··· Data to examine ···

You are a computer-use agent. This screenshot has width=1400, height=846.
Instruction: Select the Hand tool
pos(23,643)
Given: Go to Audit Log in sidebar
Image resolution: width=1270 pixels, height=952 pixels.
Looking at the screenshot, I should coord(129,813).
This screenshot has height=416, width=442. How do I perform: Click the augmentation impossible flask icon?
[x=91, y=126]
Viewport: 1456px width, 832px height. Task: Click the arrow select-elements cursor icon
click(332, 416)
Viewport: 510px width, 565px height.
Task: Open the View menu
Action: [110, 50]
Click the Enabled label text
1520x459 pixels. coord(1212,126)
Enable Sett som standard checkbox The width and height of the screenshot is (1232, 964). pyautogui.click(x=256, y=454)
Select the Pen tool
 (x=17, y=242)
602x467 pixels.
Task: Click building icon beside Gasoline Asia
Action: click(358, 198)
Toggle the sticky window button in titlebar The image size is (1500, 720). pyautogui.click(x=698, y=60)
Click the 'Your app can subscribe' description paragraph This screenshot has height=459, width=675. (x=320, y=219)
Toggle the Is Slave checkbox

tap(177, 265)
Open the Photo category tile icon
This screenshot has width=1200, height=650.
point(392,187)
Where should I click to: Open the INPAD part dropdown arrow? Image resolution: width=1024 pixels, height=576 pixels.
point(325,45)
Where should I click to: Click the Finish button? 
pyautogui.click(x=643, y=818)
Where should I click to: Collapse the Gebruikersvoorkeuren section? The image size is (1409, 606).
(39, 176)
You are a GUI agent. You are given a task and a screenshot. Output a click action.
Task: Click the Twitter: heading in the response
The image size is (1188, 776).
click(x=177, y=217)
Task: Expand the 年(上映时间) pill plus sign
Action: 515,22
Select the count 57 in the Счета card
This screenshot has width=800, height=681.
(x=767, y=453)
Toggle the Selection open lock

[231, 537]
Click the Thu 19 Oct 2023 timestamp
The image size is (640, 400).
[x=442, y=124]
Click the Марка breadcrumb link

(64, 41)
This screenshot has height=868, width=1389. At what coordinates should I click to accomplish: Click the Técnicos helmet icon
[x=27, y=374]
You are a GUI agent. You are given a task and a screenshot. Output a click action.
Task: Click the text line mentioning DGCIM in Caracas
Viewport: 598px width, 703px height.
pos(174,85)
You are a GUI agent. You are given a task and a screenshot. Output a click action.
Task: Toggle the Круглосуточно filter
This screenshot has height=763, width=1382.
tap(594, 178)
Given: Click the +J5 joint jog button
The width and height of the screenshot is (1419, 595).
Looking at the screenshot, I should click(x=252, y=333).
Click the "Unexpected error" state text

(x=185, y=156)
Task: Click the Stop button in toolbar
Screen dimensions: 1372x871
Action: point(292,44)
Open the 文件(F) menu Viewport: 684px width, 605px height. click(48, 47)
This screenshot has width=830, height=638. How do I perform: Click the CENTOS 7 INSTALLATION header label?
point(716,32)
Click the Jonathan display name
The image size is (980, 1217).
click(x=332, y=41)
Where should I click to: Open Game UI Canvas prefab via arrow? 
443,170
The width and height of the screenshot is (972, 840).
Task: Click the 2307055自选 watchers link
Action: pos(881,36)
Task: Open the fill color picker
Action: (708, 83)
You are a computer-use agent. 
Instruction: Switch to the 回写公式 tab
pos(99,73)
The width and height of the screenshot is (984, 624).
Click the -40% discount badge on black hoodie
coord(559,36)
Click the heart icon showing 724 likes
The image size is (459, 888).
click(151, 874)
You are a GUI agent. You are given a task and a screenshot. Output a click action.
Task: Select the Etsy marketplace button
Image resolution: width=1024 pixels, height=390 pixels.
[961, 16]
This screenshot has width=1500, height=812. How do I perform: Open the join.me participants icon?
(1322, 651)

···

• What the task requires: Retrieve each line of the data in which the word "computer" can be found.

• Completed task:
You are a computer-use agent. This screenshot has width=1400, height=846.
You are a computer-use agent. 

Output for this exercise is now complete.